Stored records
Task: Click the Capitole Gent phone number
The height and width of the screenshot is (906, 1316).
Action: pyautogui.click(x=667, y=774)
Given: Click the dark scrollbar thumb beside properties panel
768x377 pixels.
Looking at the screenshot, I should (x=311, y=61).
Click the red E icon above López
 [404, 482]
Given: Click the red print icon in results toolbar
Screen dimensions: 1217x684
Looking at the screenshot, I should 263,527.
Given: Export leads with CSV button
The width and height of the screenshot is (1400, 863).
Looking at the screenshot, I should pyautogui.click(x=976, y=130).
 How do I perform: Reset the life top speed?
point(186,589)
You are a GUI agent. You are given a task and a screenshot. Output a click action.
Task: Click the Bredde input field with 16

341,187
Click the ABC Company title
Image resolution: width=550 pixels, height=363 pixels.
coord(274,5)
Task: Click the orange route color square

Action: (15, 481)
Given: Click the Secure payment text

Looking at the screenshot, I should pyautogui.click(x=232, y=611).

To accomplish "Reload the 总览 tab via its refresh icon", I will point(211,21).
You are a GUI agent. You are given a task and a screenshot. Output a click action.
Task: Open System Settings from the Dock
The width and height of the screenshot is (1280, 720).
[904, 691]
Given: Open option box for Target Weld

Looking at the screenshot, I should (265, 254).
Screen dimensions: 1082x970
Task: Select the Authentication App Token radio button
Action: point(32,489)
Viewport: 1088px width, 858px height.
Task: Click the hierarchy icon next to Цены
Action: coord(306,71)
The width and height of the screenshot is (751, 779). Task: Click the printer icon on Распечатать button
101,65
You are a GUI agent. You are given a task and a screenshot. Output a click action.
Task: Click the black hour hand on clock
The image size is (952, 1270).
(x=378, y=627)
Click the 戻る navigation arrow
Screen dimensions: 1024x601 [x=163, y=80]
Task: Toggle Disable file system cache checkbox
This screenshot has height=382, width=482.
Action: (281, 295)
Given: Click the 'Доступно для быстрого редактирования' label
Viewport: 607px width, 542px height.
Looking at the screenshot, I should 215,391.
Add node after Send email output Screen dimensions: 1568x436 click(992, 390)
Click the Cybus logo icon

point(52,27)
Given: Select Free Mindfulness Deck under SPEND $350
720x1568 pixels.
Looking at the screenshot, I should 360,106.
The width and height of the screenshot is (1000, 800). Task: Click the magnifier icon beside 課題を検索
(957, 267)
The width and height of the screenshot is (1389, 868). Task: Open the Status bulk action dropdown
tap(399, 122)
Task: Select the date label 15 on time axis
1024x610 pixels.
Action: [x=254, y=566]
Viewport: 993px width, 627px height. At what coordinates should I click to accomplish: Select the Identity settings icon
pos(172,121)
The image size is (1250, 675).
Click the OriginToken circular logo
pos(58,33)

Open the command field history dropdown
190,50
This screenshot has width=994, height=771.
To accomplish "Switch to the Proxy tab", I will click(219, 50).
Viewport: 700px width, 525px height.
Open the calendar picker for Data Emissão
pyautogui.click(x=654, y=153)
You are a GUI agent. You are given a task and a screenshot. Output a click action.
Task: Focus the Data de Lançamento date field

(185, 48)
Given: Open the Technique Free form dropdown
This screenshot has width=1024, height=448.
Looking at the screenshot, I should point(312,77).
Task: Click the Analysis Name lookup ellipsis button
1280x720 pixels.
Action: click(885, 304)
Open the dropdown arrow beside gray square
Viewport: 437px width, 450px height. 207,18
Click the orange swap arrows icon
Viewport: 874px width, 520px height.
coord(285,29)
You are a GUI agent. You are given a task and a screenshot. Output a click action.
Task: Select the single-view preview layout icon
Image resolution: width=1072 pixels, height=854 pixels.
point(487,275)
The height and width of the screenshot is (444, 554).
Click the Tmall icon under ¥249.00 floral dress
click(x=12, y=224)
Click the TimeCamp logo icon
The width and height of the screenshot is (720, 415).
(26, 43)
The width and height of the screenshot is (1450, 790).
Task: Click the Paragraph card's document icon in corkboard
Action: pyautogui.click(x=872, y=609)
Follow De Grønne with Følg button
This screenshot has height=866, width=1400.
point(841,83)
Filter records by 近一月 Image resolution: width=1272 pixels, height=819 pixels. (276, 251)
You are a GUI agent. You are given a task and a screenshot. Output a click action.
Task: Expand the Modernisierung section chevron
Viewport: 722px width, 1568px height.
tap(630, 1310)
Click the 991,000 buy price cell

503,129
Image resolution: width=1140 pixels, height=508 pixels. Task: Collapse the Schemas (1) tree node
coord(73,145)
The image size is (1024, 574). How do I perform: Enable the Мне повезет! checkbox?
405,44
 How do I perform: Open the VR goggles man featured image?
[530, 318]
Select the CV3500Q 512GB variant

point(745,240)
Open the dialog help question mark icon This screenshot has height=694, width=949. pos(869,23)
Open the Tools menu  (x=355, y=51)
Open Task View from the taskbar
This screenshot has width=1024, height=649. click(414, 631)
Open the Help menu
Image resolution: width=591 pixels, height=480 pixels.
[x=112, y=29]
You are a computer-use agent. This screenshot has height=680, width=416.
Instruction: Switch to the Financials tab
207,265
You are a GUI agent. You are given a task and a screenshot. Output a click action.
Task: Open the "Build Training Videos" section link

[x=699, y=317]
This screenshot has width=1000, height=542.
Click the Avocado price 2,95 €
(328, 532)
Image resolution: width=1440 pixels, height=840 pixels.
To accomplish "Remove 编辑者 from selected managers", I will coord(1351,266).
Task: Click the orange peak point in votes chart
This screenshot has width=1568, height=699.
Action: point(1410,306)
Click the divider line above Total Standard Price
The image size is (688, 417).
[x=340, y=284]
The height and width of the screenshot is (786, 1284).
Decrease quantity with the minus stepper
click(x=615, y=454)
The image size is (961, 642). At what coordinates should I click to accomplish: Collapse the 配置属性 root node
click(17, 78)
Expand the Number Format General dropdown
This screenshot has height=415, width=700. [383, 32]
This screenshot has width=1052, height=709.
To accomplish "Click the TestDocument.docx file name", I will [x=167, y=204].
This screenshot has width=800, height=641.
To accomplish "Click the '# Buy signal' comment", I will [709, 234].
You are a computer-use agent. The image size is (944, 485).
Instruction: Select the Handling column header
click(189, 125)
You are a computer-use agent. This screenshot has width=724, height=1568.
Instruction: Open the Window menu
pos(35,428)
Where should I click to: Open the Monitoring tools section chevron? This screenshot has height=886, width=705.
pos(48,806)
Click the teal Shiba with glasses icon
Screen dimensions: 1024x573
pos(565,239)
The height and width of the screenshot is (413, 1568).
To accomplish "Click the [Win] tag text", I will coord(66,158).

* [Task goal]
What is needed here is every record above, repeated exactly.

* [Exercise solution]
Task: Click the Capitole Gent phone number
The height and width of the screenshot is (906, 1316).
Action: pyautogui.click(x=667, y=774)
Given: Click the dark scrollbar thumb beside properties panel
768x377 pixels.
Looking at the screenshot, I should (x=311, y=61).
Click the red E icon above López
 [404, 482]
Given: Click the red print icon in results toolbar
Screen dimensions: 1217x684
Looking at the screenshot, I should 263,527.
Given: Export leads with CSV button
The width and height of the screenshot is (1400, 863).
Looking at the screenshot, I should pyautogui.click(x=976, y=130).
 How do I perform: Reset the life top speed?
point(186,589)
You are a GUI agent. You are given a task and a screenshot. Output a click action.
Task: Click the Bredde input field with 16

341,187
Click the ABC Company title
Image resolution: width=550 pixels, height=363 pixels.
coord(274,5)
Task: Click the orange route color square

Action: (15, 481)
Given: Click the Secure payment text

Looking at the screenshot, I should pyautogui.click(x=232, y=611).

To accomplish "Reload the 总览 tab via its refresh icon", I will point(211,21).
You are a GUI agent. You are given a task and a screenshot. Output a click action.
Task: Open System Settings from the Dock
The width and height of the screenshot is (1280, 720).
[904, 691]
Given: Open option box for Target Weld

Looking at the screenshot, I should (265, 254).
Screen dimensions: 1082x970
Task: Select the Authentication App Token radio button
Action: point(32,489)
Viewport: 1088px width, 858px height.
Task: Click the hierarchy icon next to Цены
Action: coord(306,71)
The width and height of the screenshot is (751, 779). Task: Click the printer icon on Распечатать button
101,65
You are a GUI agent. You are given a task and a screenshot. Output a click action.
Task: Click the black hour hand on clock
The image size is (952, 1270).
(x=378, y=627)
Click the 戻る navigation arrow
Screen dimensions: 1024x601 [x=163, y=80]
Task: Toggle Disable file system cache checkbox
This screenshot has height=382, width=482.
Action: (281, 295)
Given: Click the 'Доступно для быстрого редактирования' label
Viewport: 607px width, 542px height.
Looking at the screenshot, I should 215,391.
Add node after Send email output Screen dimensions: 1568x436 click(992, 390)
Click the Cybus logo icon

point(52,27)
Given: Select Free Mindfulness Deck under SPEND $350
720x1568 pixels.
Looking at the screenshot, I should 360,106.
The width and height of the screenshot is (1000, 800). Task: Click the magnifier icon beside 課題を検索
(957, 267)
The width and height of the screenshot is (1389, 868). Task: Open the Status bulk action dropdown
tap(399, 122)
Task: Select the date label 15 on time axis
1024x610 pixels.
Action: [x=254, y=566]
Viewport: 993px width, 627px height. At what coordinates should I click to accomplish: Select the Identity settings icon
pos(172,121)
The image size is (1250, 675).
Click the OriginToken circular logo
pos(58,33)

Open the command field history dropdown
190,50
This screenshot has width=994, height=771.
To accomplish "Switch to the Proxy tab", I will click(219, 50).
Viewport: 700px width, 525px height.
Open the calendar picker for Data Emissão
pyautogui.click(x=654, y=153)
You are a GUI agent. You are given a task and a screenshot. Output a click action.
Task: Focus the Data de Lançamento date field

(185, 48)
Given: Open the Technique Free form dropdown
This screenshot has width=1024, height=448.
Looking at the screenshot, I should point(312,77).
Task: Click the Analysis Name lookup ellipsis button
1280x720 pixels.
Action: click(885, 304)
Open the dropdown arrow beside gray square
Viewport: 437px width, 450px height. 207,18
Click the orange swap arrows icon
Viewport: 874px width, 520px height.
coord(285,29)
You are a GUI agent. You are given a task and a screenshot. Output a click action.
Task: Select the single-view preview layout icon
Image resolution: width=1072 pixels, height=854 pixels.
point(487,275)
The height and width of the screenshot is (444, 554).
Click the Tmall icon under ¥249.00 floral dress
click(x=12, y=224)
Click the TimeCamp logo icon
The width and height of the screenshot is (720, 415).
(26, 43)
The width and height of the screenshot is (1450, 790).
Task: Click the Paragraph card's document icon in corkboard
Action: pyautogui.click(x=872, y=609)
Follow De Grønne with Følg button
This screenshot has height=866, width=1400.
point(841,83)
Filter records by 近一月 Image resolution: width=1272 pixels, height=819 pixels. (276, 251)
You are a GUI agent. You are given a task and a screenshot. Output a click action.
Task: Expand the Modernisierung section chevron
Viewport: 722px width, 1568px height.
tap(630, 1310)
Click the 991,000 buy price cell

503,129
Image resolution: width=1140 pixels, height=508 pixels. Task: Collapse the Schemas (1) tree node
coord(73,145)
The image size is (1024, 574). How do I perform: Enable the Мне повезет! checkbox?
405,44
 How do I perform: Open the VR goggles man featured image?
[530, 318]
Select the CV3500Q 512GB variant

point(745,240)
Open the dialog help question mark icon This screenshot has height=694, width=949. pos(869,23)
Open the Tools menu  (x=355, y=51)
Open Task View from the taskbar
This screenshot has width=1024, height=649. click(414, 631)
Open the Help menu
Image resolution: width=591 pixels, height=480 pixels.
[x=112, y=29]
You are a computer-use agent. This screenshot has height=680, width=416.
Instruction: Switch to the Financials tab
207,265
You are a GUI agent. You are given a task and a screenshot. Output a click action.
Task: Open the "Build Training Videos" section link

[x=699, y=317]
This screenshot has width=1000, height=542.
Click the Avocado price 2,95 €
(328, 532)
Image resolution: width=1440 pixels, height=840 pixels.
To accomplish "Remove 编辑者 from selected managers", I will coord(1351,266).
Task: Click the orange peak point in votes chart
This screenshot has width=1568, height=699.
Action: point(1410,306)
Click the divider line above Total Standard Price
The image size is (688, 417).
[x=340, y=284]
The height and width of the screenshot is (786, 1284).
Decrease quantity with the minus stepper
click(x=615, y=454)
The image size is (961, 642). At what coordinates should I click to accomplish: Collapse the 配置属性 root node
click(17, 78)
Expand the Number Format General dropdown
This screenshot has height=415, width=700. [383, 32]
This screenshot has width=1052, height=709.
To accomplish "Click the TestDocument.docx file name", I will [x=167, y=204].
This screenshot has width=800, height=641.
To accomplish "Click the '# Buy signal' comment", I will [709, 234].
You are a computer-use agent. The image size is (944, 485).
Instruction: Select the Handling column header
click(189, 125)
You are a computer-use agent. This screenshot has width=724, height=1568.
Instruction: Open the Window menu
pos(35,428)
Where should I click to: Open the Monitoring tools section chevron? This screenshot has height=886, width=705.
pos(48,806)
Click the teal Shiba with glasses icon
Screen dimensions: 1024x573
pos(565,239)
The height and width of the screenshot is (413, 1568).
To accomplish "Click the [Win] tag text", I will coord(66,158).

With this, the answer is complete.